### [Data to process]
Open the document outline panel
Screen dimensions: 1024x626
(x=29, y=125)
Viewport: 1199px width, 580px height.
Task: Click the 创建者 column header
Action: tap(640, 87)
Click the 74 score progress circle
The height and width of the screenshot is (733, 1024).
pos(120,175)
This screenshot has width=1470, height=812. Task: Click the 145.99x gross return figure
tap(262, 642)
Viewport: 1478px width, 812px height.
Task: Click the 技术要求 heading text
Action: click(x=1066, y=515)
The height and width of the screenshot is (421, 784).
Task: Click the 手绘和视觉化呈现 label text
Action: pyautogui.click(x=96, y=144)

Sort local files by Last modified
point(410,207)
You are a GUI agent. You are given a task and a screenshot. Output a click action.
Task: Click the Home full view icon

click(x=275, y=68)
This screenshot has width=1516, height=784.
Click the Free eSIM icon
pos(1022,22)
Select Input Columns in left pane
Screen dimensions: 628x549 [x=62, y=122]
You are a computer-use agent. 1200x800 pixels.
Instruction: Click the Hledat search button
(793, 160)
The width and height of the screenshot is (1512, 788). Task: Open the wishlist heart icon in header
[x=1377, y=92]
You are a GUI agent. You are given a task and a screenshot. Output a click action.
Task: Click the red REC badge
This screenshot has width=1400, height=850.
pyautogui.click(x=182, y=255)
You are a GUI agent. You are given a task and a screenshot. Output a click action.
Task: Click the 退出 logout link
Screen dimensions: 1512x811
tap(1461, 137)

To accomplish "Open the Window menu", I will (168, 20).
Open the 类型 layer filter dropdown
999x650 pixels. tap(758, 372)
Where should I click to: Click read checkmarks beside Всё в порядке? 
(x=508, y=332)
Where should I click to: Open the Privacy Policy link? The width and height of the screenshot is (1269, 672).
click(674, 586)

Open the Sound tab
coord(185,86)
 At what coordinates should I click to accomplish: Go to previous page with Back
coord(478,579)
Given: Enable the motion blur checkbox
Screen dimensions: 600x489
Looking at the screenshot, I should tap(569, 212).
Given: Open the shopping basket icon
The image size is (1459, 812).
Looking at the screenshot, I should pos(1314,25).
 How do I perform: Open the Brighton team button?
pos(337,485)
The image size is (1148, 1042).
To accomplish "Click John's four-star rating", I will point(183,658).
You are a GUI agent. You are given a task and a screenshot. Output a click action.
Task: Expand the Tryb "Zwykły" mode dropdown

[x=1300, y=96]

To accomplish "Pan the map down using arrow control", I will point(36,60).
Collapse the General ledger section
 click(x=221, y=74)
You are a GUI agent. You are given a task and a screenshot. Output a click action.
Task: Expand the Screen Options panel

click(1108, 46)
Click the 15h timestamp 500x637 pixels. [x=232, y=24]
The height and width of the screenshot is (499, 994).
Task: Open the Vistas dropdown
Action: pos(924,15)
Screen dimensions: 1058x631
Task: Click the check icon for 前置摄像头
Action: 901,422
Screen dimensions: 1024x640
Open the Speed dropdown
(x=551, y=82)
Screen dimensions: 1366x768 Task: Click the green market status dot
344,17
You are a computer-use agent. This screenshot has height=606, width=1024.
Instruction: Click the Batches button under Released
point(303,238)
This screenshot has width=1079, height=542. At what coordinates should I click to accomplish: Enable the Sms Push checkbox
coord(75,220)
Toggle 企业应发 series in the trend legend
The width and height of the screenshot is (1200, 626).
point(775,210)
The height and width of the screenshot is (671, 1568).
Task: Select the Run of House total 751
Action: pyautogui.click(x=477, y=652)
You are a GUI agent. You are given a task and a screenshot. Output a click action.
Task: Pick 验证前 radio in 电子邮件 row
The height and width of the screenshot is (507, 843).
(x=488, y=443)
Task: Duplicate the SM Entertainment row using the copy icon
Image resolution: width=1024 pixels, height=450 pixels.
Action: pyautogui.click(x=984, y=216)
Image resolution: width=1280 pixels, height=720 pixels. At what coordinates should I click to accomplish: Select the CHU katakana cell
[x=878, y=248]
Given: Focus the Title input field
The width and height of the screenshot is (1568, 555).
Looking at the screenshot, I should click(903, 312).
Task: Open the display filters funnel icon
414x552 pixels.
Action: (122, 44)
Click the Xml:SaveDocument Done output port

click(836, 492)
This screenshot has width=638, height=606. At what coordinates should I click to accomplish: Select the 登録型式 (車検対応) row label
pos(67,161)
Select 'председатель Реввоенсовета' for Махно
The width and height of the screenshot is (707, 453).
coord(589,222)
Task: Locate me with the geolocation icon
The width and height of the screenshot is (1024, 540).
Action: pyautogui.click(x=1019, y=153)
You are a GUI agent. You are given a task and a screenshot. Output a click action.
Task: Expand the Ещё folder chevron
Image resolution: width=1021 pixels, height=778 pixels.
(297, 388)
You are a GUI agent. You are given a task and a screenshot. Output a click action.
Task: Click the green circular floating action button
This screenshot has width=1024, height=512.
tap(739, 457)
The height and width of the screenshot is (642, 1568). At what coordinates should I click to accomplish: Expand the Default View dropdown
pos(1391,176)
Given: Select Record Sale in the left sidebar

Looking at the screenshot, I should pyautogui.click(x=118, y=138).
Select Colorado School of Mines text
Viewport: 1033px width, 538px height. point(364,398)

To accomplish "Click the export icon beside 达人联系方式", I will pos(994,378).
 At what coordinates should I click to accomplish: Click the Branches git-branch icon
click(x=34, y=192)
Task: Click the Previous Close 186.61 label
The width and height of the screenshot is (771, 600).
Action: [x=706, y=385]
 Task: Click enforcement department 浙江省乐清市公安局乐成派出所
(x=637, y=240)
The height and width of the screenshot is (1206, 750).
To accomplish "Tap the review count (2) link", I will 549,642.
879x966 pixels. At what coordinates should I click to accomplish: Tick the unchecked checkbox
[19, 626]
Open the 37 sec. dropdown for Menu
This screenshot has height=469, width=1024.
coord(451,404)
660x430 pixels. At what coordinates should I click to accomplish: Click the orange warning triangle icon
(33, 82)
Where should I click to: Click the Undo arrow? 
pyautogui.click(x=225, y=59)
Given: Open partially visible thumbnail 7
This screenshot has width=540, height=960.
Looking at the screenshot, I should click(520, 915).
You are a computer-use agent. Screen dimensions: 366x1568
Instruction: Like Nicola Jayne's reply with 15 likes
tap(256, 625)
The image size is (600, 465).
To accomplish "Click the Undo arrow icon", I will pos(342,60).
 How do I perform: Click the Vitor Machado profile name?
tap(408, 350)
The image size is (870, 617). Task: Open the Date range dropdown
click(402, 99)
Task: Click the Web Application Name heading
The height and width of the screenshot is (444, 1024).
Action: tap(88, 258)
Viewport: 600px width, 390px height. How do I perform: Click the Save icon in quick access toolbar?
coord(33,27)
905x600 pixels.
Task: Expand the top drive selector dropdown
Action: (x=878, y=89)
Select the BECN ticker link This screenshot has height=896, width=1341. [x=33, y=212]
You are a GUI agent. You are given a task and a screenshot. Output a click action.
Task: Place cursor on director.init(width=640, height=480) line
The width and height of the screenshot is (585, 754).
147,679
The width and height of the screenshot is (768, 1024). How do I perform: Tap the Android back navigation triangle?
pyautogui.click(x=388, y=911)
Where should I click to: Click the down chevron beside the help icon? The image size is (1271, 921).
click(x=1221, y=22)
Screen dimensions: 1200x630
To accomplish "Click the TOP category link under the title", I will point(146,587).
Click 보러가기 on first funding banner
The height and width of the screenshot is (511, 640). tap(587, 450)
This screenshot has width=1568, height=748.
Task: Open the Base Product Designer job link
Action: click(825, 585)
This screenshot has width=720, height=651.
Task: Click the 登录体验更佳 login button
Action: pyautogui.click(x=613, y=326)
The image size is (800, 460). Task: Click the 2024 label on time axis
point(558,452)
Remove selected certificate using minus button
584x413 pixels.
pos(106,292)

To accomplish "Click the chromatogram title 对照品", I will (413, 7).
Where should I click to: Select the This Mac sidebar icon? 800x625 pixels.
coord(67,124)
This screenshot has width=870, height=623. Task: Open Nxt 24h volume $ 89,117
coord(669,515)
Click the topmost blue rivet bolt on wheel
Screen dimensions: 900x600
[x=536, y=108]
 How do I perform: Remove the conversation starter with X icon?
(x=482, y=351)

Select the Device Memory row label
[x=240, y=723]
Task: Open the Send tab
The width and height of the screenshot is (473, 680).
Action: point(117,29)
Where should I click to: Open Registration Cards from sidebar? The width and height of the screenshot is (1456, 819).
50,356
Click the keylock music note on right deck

### [Work instructions]
Only the lines from the one containing "At what coordinates should I click to accomplish: Go" through the one containing "You are a computer-use agent. This" are to be retyped, both boundary lines included, with no other material.

### [Answer section]
 At what coordinates should I click to accomplish: Go to previous page with Back
coord(478,579)
Given: Enable the motion blur checkbox
Screen dimensions: 600x489
Looking at the screenshot, I should tap(569, 212).
Given: Open the shopping basket icon
The image size is (1459, 812).
Looking at the screenshot, I should pos(1314,25).
 How do I perform: Open the Brighton team button?
pos(337,485)
The image size is (1148, 1042).
To accomplish "Click John's four-star rating", I will point(183,658).
You are a GUI agent. You are given a task and a screenshot. Output a click action.
Task: Expand the Tryb "Zwykły" mode dropdown

[x=1300, y=96]

To accomplish "Pan the map down using arrow control", I will point(36,60).
Collapse the General ledger section
 click(x=221, y=74)
You are a GUI agent. You are given a task and a screenshot. Output a click action.
Task: Expand the Screen Options panel

click(1108, 46)
Click the 15h timestamp 500x637 pixels. [x=232, y=24]
The height and width of the screenshot is (499, 994).
Task: Open the Vistas dropdown
Action: pos(924,15)
Screen dimensions: 1058x631
Task: Click the check icon for 前置摄像头
Action: 901,422
Screen dimensions: 1024x640
Open the Speed dropdown
(x=551, y=82)
Screen dimensions: 1366x768 Task: Click the green market status dot
344,17
You are a computer-use agent. This screenshot has height=606, width=1024.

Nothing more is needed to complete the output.